Actually, the call to batadv_tt_local_add is using the address from the softif 
and not from the vlan interface. Just some remark because it let me think 
about the way the "-1" no-VLAN is added.

I would really like to know what exactly failed here. Does Leonardo's system 
really try to add the VLAN 0 before it is storing the info for the no-vlan 
(-1/BATADV_NO_FLAGS) and the mac address is "invalid" for VLAN 0? Or maybe 
both failed and he is just lucky that he got some non-permanent entries for 
this device on the non-vlan "vlan" - I am not sure about that.

On Donnerstag, 10. Mai 2018 18:24:50 CEST Antonio Quartulli wrote:
> A failure of this function will cause a failure of the
> ndo_vlan_rx_add_vid() call made by the kernel/netlink API which in turns
> will reach the userspace.
> 
> Ideally any userspace application that attempted to create the VLAN
> should be in charge of re-attempting the creation again (I believe).
> 
> About your point 4, this should not be possible, because in case of
> error the bat0.X interface won't be created by the kernel at all. no?

Yes, this seems to be true for batadv_interface_add_vid.
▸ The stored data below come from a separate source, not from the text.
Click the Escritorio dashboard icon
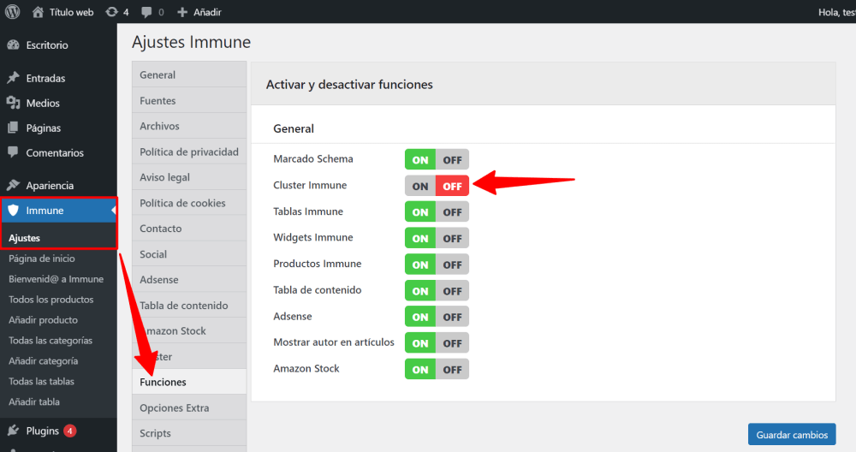This screenshot has width=856, height=452. click(x=13, y=45)
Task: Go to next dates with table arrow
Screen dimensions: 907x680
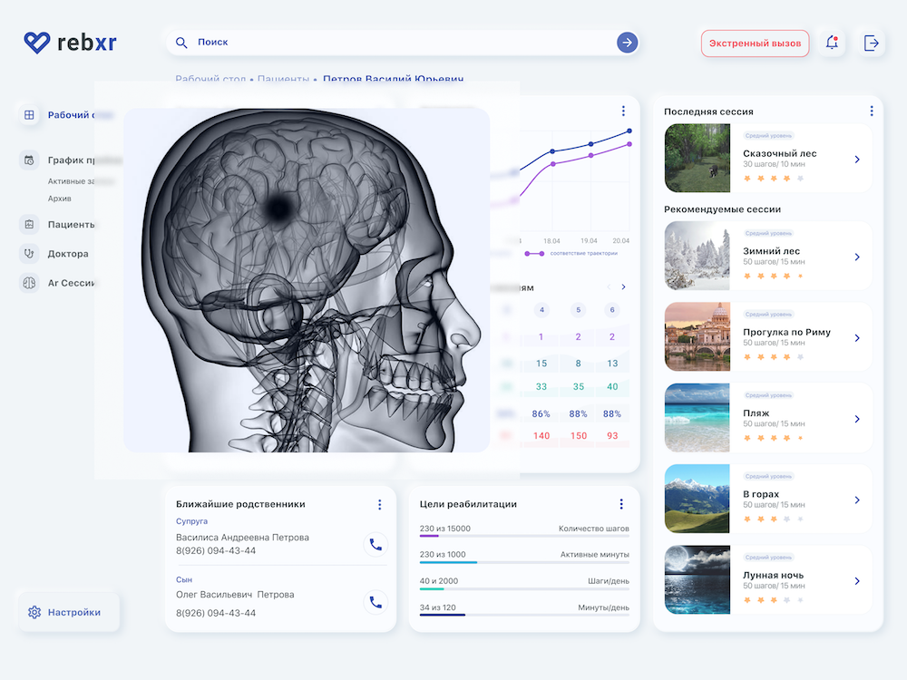Action: pyautogui.click(x=623, y=287)
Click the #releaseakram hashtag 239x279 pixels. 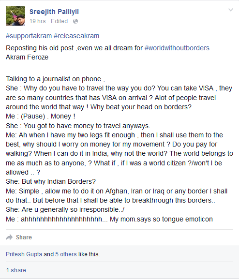tap(76, 36)
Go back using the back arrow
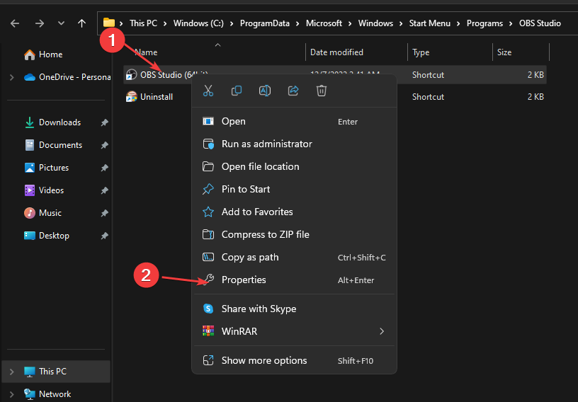The width and height of the screenshot is (578, 402). tap(16, 23)
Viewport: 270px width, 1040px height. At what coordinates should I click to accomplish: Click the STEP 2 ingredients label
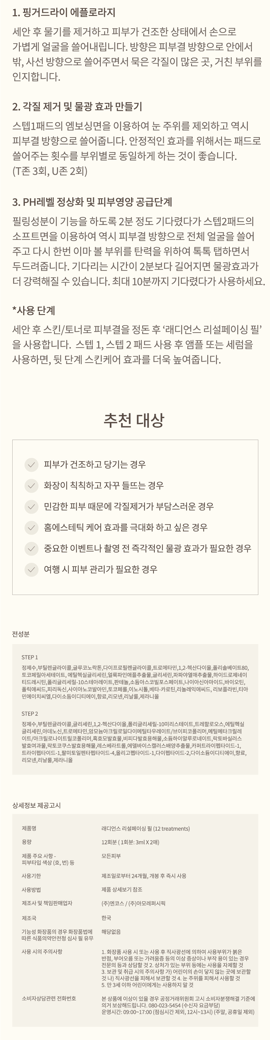tap(30, 714)
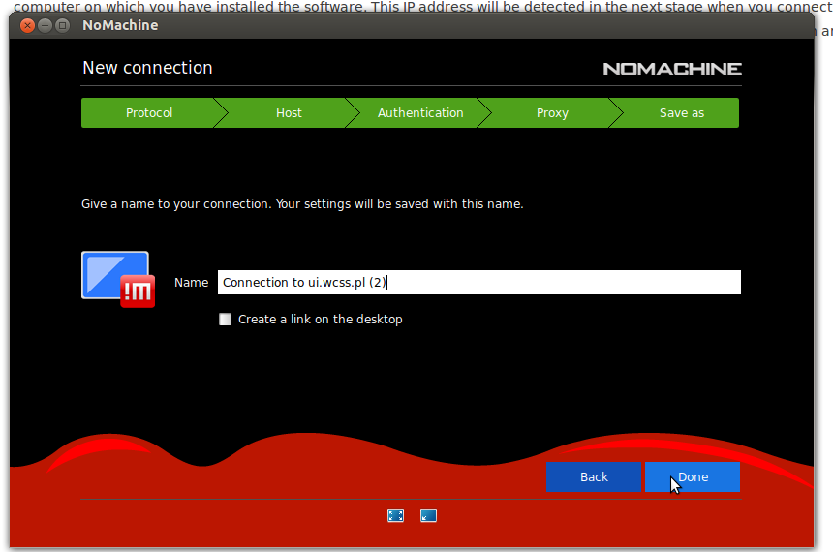Select the Save as step
Viewport: 833px width, 552px height.
pyautogui.click(x=681, y=113)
Still an open 
question for the batadv_hard_if_event (which cannot return an error to the 
caller). Would be interesting to know whether Leonardo's node fails for both 
calls or only for one (see above).

Kind regards,
	Sven
  

Patch

diff --git a/net/batman-adv/soft-interface.c b/net/batman-adv/soft-interface.c
index edeffcb9..f7c3a313 100644
--- a/net/batman-adv/soft-interface.c
+++ b/net/batman-adv/soft-interface.c
@@ -572,6 +572,7 @@  struct batadv_softif_vlan *batadv_softif_vlan_get(struct batadv_priv *bat_priv,
 int batadv_softif_create_vlan(struct batadv_priv *bat_priv, unsigned short vid)
 {
 	struct batadv_softif_vlan *vlan;
+	bool client_added;
 	int err;
 
 	vlan = batadv_softif_vlan_get(bat_priv, vid);
@@ -604,13 +605,18 @@  int batadv_softif_create_vlan(struct batadv_priv *bat_priv, unsigned short vid)
 	/* add a new TT local entry. This one will be marked with the NOPURGE
 	 * flag
 	 */
-	batadv_tt_local_add(bat_priv->soft_iface,
-			    bat_priv->soft_iface->dev_addr, vid,
-			    BATADV_NULL_IFINDEX, BATADV_NO_MARK);
+	client_added = batadv_tt_local_add(bat_priv->soft_iface,
+					   bat_priv->soft_iface->dev_addr, vid,
+					   BATADV_NULL_IFINDEX, BATADV_NO_MARK);
 
 	/* don't return reference to new softif_vlan */
 	batadv_softif_vlan_put(vlan);
 
+	if (!client_added) {
+		batadv_softif_destroy_vlan(bat_priv, vlan);
+		return -ENOENT;
+	}
+
 	return 0;
 }
 
@@ -648,6 +654,7 @@  static int batadv_interface_add_vid(struct net_device *dev, __be16 proto,
 {
 	struct batadv_priv *bat_priv = netdev_priv(dev);
 	struct batadv_softif_vlan *vlan;
+	bool client_added;
 	int ret;
 
 	/* only 802.1Q vlans are supported.
@@ -683,9 +690,14 @@  static int batadv_interface_add_vid(struct net_device *dev, __be16 proto,
 	 * flag. This must be added again, even if the vlan object already
 	 * exists, because the entry was deleted by kill_vid()
 	 */
-	batadv_tt_local_add(bat_priv->soft_iface,
-			    bat_priv->soft_iface->dev_addr, vid,
-			    BATADV_NULL_IFINDEX, BATADV_NO_MARK);
+	client_added = batadv_tt_local_add(bat_priv->soft_iface,
+					   bat_priv->soft_iface->dev_addr, vid,
+					   BATADV_NULL_IFINDEX, BATADV_NO_MARK);
+
+	if (!client_added) {
+		batadv_softif_destroy_vlan(bat_priv, vlan);
+		return -ENOENT;
+	}
 
 	return 0;
 }